Paper-thin barriers: Printing and the Separation of Church and State.

John Milton. Picture: Getty

Milton's Aeropagitica is a text that passionately defends the right of men to express their thoughts through the printed word, but it is also a demonstration of how the influence of government in the protection of free speech allows for an easier separation of church and state in both spiritual and political areas.  Milton's demonstration of the history of free speech shows that free speech, while granted to those living God's true law, was restricted by corrupt churches such as the Catholic church.  He also reiterates that the Greek and Roman systems of government allowed for a broad spectrum of writings to flourish, suggesting that the glory of the classical ages can only be accessed through a willingness to allow all opinions to flourish.  His desire to allow for a wide variety of opinions demands a willingness to hear out different political and religious perspectives, something that would not be accepted in England for many decades yet.

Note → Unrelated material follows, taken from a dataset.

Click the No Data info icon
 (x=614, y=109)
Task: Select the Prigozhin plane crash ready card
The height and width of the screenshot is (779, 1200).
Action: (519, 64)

Interestingly, before Milton put out this pamphlet he had released others on the defense of divorce, a radical and not well accepted idea for the time, thus turning popular and Parliamentary opinion against him.  None the less, he appealed to Parliament to "respond to history as a dynamic process where an ideology of conflict may have regenerative rather than tragic consequences in the present and future ages of reformation" (Loewenstein, 79).  Milton fully recognized that his ideas were divisive and conflictive, but he argued that from a historical and religious standpoint, such has always been the case amongst the true followers of Christ as well as the wise citizens of Rome.  With his double appeal to both God and Caesar (that is, secular Classical heritage and Christian scriptural history) he is able to access the hearts of almost all the Protestant leaders in England.

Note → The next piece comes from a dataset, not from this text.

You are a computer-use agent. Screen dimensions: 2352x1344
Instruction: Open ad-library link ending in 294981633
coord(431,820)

Milton had helped the Protestants come into power in the Parliament, but when they extended their powers to try and quell the more radical of their opponents, he must have felt obliged to defend those whose viewpoints he did not necessarily agree with.  The courage to fight against the taking away of the freedom of speech and press no matter the opponent is something that can be recognized and applauded by people of all ages, which is why this is such a universal text.  Milton's views seem to have influenced writers such as John Locke and John Stuart Mills as well as current political opinions.

Loewenstein, David A. "Areopagitica and the Dynamics of History." Studies in English Literature, 1500-1900 28.1, The English Renaissance (1988): 77-93. Print.